Learning to code has become significantly easier because of ChatGPT, and many university students are already using it for learning. Not only can they let ChatGPT write boilerplate code, but they can also let ChatGPT write comments for code snippets they don't understand and explain unfamiliar syntax.

I wonder if coders can survive in a world where more and more people have coding skills. Edit: "majority" was not a good wording

4 comments

Majority having “coding” skills is not happening. Writing code is boring for majority. Why write code when you could be playing games and having fun on TikTok? There is your answer. We love writing code because we are nerds who love to solve complex problems. New kids who are not interested in writing code but using shortcuts to get code written for them by ChatGPT while not understanding it - is the least of our concerns. Let them have at it, but once they see the monoliths we tackle with at work - they will burnout on the spot. Cobol? Still alive and well. For a reason.
That's a bit of an uncharitable take on people with different interests. Some people who would find coding boring do instead enjoy things like teaching children, treating patients, putting out fires, making art, evaluating stocks, do research, or the millions of other things that humans do as a job or hobby. It's not just people spending time on TikTok.
I don't know about this, from my point of view to learn how to program you need to actually... program.
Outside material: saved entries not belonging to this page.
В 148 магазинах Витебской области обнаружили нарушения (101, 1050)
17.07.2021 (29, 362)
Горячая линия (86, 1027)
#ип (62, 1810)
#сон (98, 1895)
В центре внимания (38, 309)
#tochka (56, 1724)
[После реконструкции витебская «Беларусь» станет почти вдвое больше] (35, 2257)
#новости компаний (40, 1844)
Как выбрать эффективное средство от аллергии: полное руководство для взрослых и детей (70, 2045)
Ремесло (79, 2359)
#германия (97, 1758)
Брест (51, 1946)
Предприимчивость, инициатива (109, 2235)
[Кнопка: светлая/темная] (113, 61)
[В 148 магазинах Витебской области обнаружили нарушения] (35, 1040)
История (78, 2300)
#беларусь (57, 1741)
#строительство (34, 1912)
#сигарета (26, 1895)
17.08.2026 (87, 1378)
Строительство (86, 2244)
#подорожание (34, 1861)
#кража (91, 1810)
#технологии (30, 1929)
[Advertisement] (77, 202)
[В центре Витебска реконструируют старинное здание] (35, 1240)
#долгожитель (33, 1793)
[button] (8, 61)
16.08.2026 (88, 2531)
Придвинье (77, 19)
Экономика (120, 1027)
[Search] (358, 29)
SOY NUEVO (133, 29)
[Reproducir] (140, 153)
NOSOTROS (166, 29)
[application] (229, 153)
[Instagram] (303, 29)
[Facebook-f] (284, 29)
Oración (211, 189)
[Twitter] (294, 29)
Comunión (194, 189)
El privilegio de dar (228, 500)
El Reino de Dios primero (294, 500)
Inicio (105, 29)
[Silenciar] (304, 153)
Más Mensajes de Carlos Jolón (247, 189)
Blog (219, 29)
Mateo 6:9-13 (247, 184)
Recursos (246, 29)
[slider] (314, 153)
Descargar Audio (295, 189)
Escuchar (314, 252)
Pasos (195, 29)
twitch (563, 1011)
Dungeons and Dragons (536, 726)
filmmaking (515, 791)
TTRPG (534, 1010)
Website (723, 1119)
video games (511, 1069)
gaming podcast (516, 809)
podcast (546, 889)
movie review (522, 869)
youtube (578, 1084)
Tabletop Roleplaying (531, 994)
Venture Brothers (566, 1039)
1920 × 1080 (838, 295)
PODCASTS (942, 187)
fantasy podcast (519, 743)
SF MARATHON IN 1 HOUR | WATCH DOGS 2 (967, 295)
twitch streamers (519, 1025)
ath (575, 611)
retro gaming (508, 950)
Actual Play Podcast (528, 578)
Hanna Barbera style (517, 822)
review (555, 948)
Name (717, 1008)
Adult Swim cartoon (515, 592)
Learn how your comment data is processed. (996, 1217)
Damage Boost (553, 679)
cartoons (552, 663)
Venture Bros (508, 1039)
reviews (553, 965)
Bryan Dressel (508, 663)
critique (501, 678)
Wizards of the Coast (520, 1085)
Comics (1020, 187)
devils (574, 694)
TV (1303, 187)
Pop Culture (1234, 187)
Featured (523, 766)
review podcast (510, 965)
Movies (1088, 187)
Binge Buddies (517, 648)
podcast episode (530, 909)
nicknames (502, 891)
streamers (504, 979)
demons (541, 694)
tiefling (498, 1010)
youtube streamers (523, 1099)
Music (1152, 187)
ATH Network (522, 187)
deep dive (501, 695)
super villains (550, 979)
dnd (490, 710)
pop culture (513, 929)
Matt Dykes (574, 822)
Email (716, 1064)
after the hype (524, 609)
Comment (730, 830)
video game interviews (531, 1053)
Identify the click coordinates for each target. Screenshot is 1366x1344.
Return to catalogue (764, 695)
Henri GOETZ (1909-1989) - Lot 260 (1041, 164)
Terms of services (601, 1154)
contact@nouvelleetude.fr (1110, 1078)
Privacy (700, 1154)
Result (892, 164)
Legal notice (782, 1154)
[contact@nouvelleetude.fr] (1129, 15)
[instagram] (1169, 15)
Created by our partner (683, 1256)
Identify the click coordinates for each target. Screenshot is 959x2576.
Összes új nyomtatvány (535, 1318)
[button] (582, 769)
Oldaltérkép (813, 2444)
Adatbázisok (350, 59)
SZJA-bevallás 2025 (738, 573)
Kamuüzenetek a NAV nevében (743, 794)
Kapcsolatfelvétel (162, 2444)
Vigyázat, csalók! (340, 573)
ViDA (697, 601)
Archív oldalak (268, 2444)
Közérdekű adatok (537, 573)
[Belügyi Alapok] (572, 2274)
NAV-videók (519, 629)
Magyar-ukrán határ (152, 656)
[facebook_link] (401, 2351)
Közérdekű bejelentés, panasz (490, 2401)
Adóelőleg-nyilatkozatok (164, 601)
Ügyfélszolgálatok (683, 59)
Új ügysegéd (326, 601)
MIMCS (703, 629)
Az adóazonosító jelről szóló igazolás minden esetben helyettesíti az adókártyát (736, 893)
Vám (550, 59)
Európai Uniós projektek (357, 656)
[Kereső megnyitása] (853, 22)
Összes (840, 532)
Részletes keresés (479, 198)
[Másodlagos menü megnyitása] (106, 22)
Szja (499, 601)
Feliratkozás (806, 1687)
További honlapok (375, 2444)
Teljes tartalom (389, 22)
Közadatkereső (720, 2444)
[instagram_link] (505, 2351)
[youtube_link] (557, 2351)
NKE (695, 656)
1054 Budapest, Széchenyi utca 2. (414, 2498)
Trying stuff over and over again in different variations using maybe different languages, dealing with all the errors the frustration and overcoming them.

I think that using chat gpt or similar llms to learn how to code is similar to using Midjorney to learn how to draw.

Don't get me wrong you might be able to produce results fast but taking shortcuts is not going to speed up understanding.

It's going to be interesting to see this play out.

I personally am glad I learned to code without LLMs and think I would struggle with them. They let you get a lot done without understanding any of it, and then suddenly you hit a wall.

Also, I wonder how many people may choose not to learn to code in the first place, because they think it is about to be automated.

Imagine an organization that once depended on 10 million lines of code, now depends on 10 billion lines of code.